Earlier in the Forum, Lord Patten, in his keynote address, said climate change was one of the five biggest risks facing the world. And renowned futurologist Dr. James Martin, who has a home in Bermuda, told delegates that the rate of warming would be exacerbated by the loss of an area of forest the size of Belgium every year.

Dr. Charles Kennell, professor of atmospheric science at the Scripps Institution of Oceanography at the University of California, San Diego, said it was vital that the insurance industry understood the impact of climate change.

"These people are very sophisticated about estimating the risks of the future and if they don't get it, we're in trouble," Dr. Kennell said.

He added that businesses, as well as their customers, had a major role to play in the battle against environmental abuse.

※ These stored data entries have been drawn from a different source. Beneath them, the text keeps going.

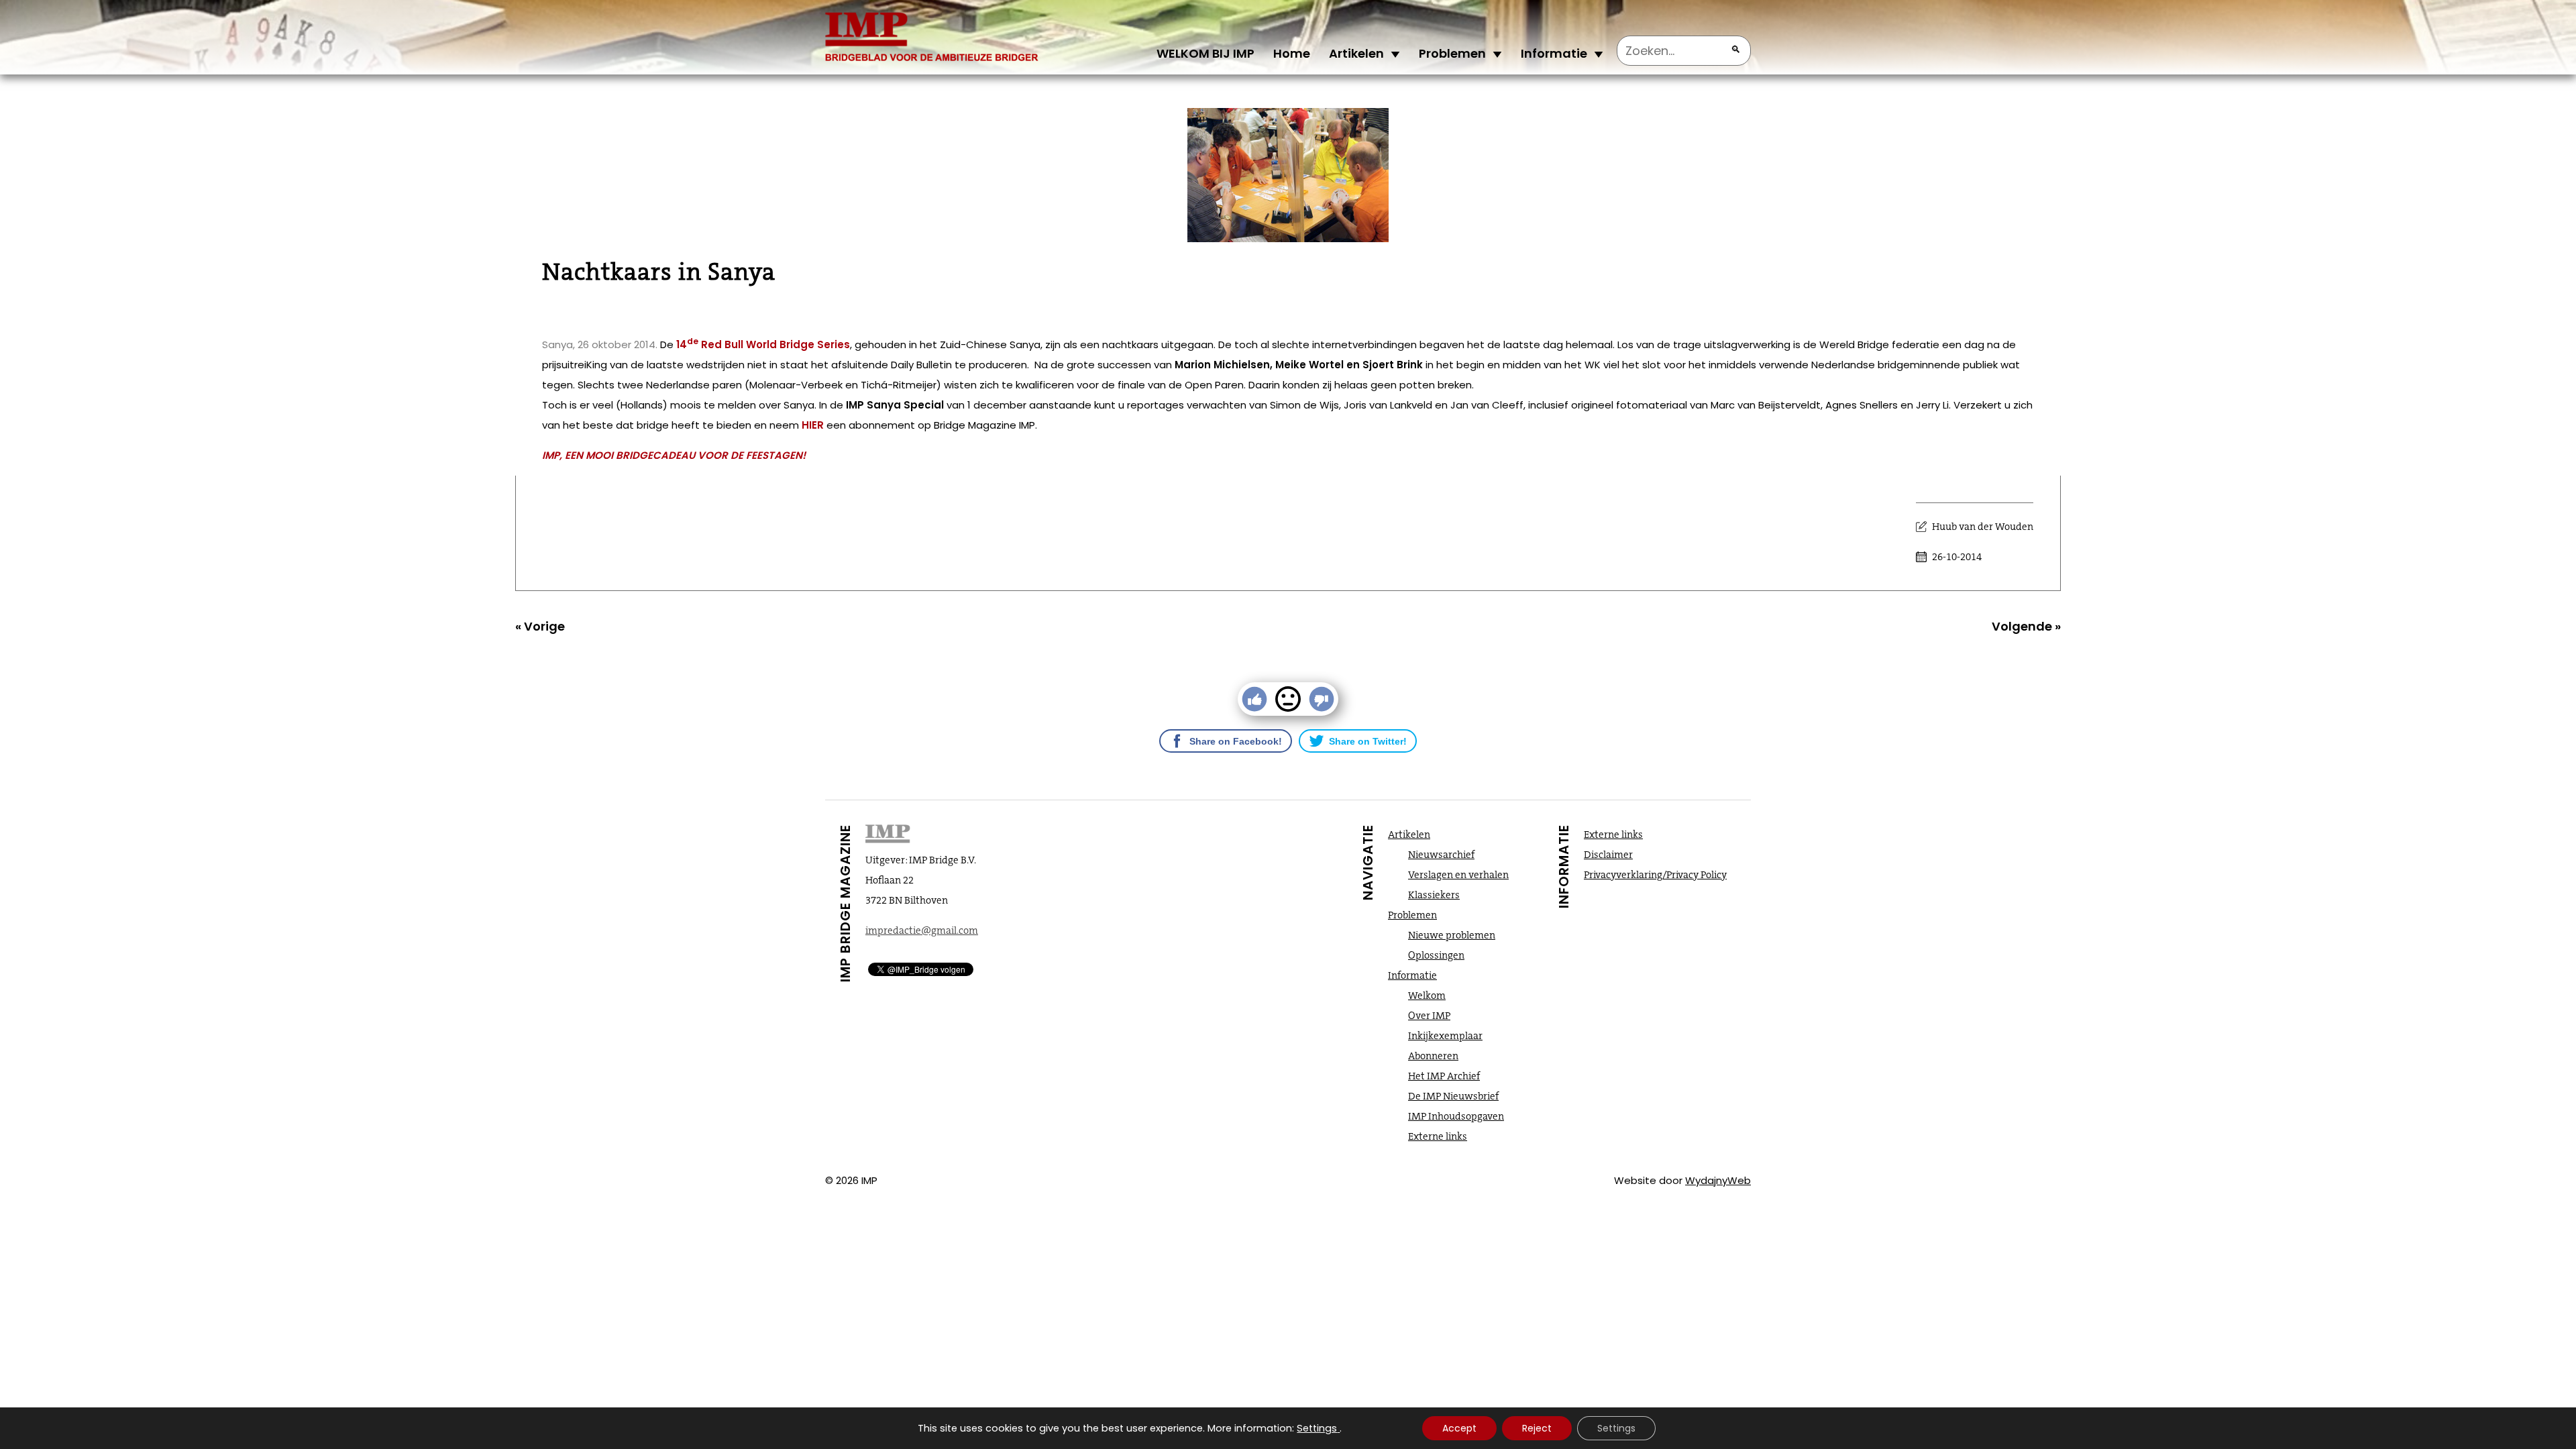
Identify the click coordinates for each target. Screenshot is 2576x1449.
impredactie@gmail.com (921, 930)
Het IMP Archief (1444, 1076)
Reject (1537, 1428)
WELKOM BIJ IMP (1205, 53)
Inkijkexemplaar (1445, 1035)
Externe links (1437, 1136)
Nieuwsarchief (1441, 854)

"One by one, people will stand up and say things have to be done differently and we will reach a tipping point of public opinion," Dr. Kennell said. "You can see the effects of this already. Banks are making themselves carbon-neutral because that is what more and more of their customers want. In Europe, people want clean and green businesses. There is plenty of money financing that, because they want to show they are good citizens of the planet."

He gave the example of Wells Fargo Bank, one of the biggest lenders to the US agricultural sector, which which is moving towards requiring environmentally friendly practices are followed by the farmers it lends money to.And he pointed to an actuarial survey at a Chicago bank that found that if home loans were increased to meet an added requirement that insulation be put into the house, the consequent savings on heating bills increased the probability that the loan would be repaid.

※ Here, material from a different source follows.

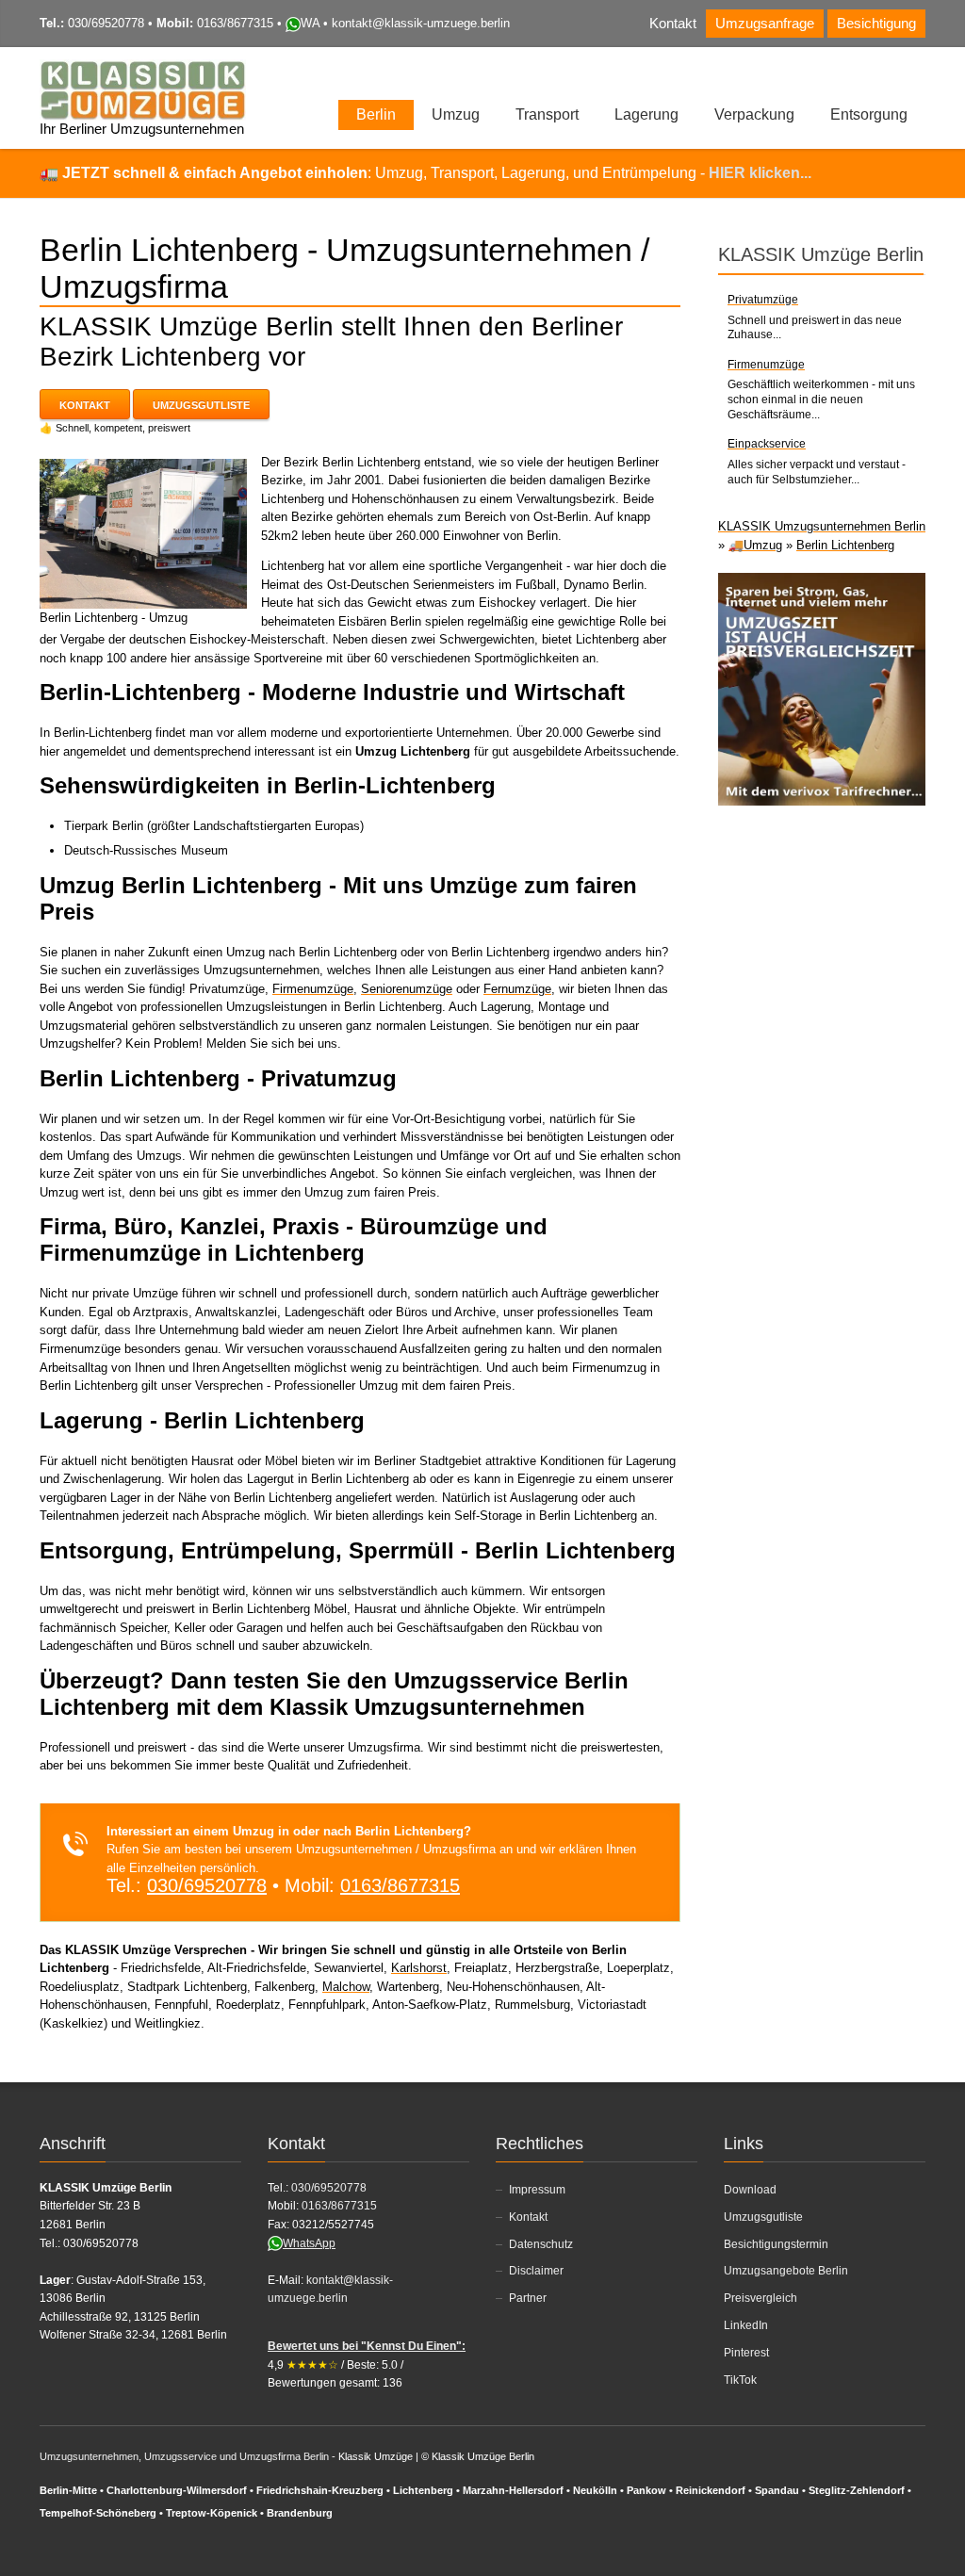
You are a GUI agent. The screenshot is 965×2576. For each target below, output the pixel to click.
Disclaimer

Bermuda has good reasons to be a significant player in helping to combat global warming, Dr. Kennell said. "First, it's an island, and so understands its vulnerability," he said. "Second, it's home to the greatest collection of risk assessors in the world, people who are risking their own money. Thirdly, it has BIOS, which has a 54-year record of open-ocean measurements, the longest span of such data in the world."

In comments during the environmental session, Dr. Kennel said: "The warming of the last 30 years has been the greatest we know about in the past 1,000 years."

Dr. Knap said: "This affects every human being on Earth and it's caused by every human being. Every single individual, in his work and his life, has a role to play. It's true for the insurance industry and it's true for all of us."